In der o.g. Sachdarstellung wird deutlich, dass bereits jetzt viele Strukturen und Absprachen getroffen worden sind, die sinnvollerweise für die Erstellung eines kommunalen Inklusionsplans genutzt werden können.

Darüber hinaus stellt der AK Behindertenhilfe folgende Einzelforderungen:

·         Die Bildungslandschaft im Kreis Borken soll hinsichtlich der Anforderungen der UN-Behindertenrechtskonvention überprüft und in Richtung eines inklusiven Bildungssystems weiterentwickelt werden.

·         Eine Informationskampagne, die Eltern, Schulen, Kindertageseinrichtungen und die Öffentlichkeit über das Leben und Lernen aller Kinder in einem inklusiven Bildungssystem informiert, soll erarbeitet werden.


·         Die Einrichtung einer unabhängigen Beratungsstelle soll unterstützt und begleitet werden, die Eltern von Kindern mit Behinderung bei den Entscheidungen im Bildungssystem beraten.

·         Allen Kindern mit sonderpädagogischem Förderbedarf, deren Eltern eine inklusive Beschulung fordern, soll ein Platz im Gemeinsamen Unterricht angeboten werden. Dafür  sollen die sächlichen, räumlichen und personellen Voraussetzungen geschaffen werden. Die Zuteilung der notwendigen Sonderpädagogen wird vom Land mit Nachdruck eingefordert.

·         Allgemeine Schulen sollen in ihrem Auftrag unterstützt werden, zunehmend mehr Kinder mit sonderpädagogischem Förderbedarf qualitativ hochwertig unterrichten zu können und zum Regelförderort für Kinder mit einer Behinderung zu werden. Für Kinder, die nicht oder noch nicht in der allgemeinen Schule lernen können, sollen weiterhin Förderschulen vorgehalten. Die Versorgung aller Kinder mit den notwendigen Ressourcen ist sicherzustellen.

·         Sonderpädagogen der Förderschulen sowie der bereits inklusiv arbeitenden Schulen sollen mit ihren Kompetenzen bei der Gestaltung eines inklusiven Bildungssystems aktiv mitwirken.

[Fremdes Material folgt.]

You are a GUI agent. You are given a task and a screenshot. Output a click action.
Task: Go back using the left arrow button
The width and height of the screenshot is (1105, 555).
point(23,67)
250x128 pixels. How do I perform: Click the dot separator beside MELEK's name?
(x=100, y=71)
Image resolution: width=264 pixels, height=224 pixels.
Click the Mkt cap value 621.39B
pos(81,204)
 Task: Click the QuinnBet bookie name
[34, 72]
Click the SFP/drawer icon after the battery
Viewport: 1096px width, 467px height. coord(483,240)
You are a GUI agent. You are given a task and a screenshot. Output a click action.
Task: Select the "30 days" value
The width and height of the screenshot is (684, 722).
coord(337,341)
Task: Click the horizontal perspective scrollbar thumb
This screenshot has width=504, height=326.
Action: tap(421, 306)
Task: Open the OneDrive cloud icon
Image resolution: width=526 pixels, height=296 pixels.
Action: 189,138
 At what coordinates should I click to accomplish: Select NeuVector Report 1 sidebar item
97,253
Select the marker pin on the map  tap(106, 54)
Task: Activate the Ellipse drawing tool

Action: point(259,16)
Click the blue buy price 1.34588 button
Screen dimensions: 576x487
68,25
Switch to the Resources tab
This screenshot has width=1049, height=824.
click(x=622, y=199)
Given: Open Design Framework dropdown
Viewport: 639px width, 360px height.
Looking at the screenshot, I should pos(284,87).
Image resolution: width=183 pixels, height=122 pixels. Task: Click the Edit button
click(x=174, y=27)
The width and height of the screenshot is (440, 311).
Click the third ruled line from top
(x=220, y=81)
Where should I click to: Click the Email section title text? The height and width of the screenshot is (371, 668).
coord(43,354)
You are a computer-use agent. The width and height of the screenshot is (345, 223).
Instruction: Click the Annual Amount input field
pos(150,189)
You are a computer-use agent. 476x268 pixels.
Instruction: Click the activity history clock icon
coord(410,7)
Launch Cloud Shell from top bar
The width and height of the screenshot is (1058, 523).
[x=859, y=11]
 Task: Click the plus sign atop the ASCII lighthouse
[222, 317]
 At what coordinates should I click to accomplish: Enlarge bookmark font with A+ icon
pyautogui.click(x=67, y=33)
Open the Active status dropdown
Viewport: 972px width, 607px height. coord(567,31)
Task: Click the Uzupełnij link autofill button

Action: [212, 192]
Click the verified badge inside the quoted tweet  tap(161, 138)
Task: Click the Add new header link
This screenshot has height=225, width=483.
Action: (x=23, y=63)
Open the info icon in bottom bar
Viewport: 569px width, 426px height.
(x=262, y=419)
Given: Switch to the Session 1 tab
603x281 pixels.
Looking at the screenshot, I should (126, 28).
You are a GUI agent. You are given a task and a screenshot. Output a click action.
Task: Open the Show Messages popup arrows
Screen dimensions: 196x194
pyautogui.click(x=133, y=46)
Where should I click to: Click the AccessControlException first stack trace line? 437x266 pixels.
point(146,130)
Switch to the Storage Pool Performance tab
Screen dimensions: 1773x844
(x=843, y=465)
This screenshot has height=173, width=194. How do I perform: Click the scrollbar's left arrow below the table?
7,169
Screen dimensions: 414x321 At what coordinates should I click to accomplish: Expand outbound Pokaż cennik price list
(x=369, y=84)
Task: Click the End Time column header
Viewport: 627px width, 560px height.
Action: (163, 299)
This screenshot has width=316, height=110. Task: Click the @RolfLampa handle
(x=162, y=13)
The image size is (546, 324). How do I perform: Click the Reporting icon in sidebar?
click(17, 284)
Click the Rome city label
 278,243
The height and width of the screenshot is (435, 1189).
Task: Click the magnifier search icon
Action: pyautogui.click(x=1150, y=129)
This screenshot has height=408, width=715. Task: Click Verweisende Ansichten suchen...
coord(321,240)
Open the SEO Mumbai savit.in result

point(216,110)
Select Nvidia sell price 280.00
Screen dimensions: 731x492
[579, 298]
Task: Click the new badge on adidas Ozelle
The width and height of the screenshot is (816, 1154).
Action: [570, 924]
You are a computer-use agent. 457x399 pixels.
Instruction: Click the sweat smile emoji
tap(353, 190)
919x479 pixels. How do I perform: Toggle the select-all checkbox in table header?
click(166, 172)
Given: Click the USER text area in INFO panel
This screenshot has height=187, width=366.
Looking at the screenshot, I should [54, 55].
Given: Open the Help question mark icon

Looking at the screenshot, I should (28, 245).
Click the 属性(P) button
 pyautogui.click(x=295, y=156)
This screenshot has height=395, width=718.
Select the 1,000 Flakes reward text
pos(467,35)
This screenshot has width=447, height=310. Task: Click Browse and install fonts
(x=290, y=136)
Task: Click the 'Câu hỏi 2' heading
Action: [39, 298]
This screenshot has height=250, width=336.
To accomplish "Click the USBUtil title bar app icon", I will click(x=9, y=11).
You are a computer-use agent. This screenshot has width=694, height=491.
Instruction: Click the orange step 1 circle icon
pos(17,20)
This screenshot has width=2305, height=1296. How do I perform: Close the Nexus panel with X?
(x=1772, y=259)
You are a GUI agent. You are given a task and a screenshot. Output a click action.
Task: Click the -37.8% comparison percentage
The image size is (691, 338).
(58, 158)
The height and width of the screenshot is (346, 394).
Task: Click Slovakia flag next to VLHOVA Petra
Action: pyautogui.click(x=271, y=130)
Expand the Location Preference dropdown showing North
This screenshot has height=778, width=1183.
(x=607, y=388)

·         Die Finanzierung für notwendige Integrationshilfen im "offenen Ganztag" oder in der "verlässlichen Betreuung" soll in Zukunft gesichert werden.

·         Schule soll durch Schulsozialarbeiter und Schulpsychologen im Inklusionsprozess unterstützt werden.

Auf diese Einzelforderungen, die zum Teil abhängig von den rechtlichen Rahmenbedingungen des Schulministeriums sind, zum anderen Bezüge zum Bereich der Jugend- und/oder Sozialhilfe haben, sollte aus Sicht der Verwaltung im Rahmen der Erstellung des Inklusionsplans Bildung eingegangen werden. Die Ergebnisse sollten im Inklusionsplan dokumentiert werden.

5.      Struktur und Aufbau für die Erarbeitung eines Inklusionsplans im Bereich Bildung

Als Basis für Erstellung des Inklusionsplans sollte zunächst eine Bestandsaufnahme und Analyse der aktuellen Situation im Kreis Borken erarbeitet werden. Die Bedarfslage und Gelingensbedingungen für inklusives Lernen sollten dabei aufgezeigt werden, um anschließend konkrete Empfehlungen und Maßnahmen entwickeln zu können.

Bei dem Aufbau und Inhalt eines kommunalen Inklusionsplans im Bereich Bildung sollte auf bereits vorliegende Erfahrungen anderer Kommunen zurückgegriffen werden, z.B. Kreis Olpe, Kreis Warendorf oder die Stadt Köln.

Die Arbeitsstruktur sollte auf bereits bestehende Gremien zurückgreifen. Die Federführung für diesen Prozess sollte das Bildungsbüro übernehmen, da der Lenkungskreis Regionales Bildungsnetzwerk bereits das Thema Inklusion in verschiedenen Veranstaltungsformaten aufgegriffen hat.

Darüber hinaus sollte die bestehende Arbeitsgruppe der kommunalen Schulträger im Bereich der Förderschulen Lernen, Emotionale und Soziale Entwicklung und Sprache genutzt werden. Das Angebot des AK Behindertenhilfe auf Unterstützung des Planungsprozesses soll nach Bedarfslage angenommen werden.

Sobald kommunale Gegebenheiten berührt werden, sind diese im Prozess auf der Kreisebene gesondert zu berücksichtigen und möglichst mit den Kommunen abzustimmen.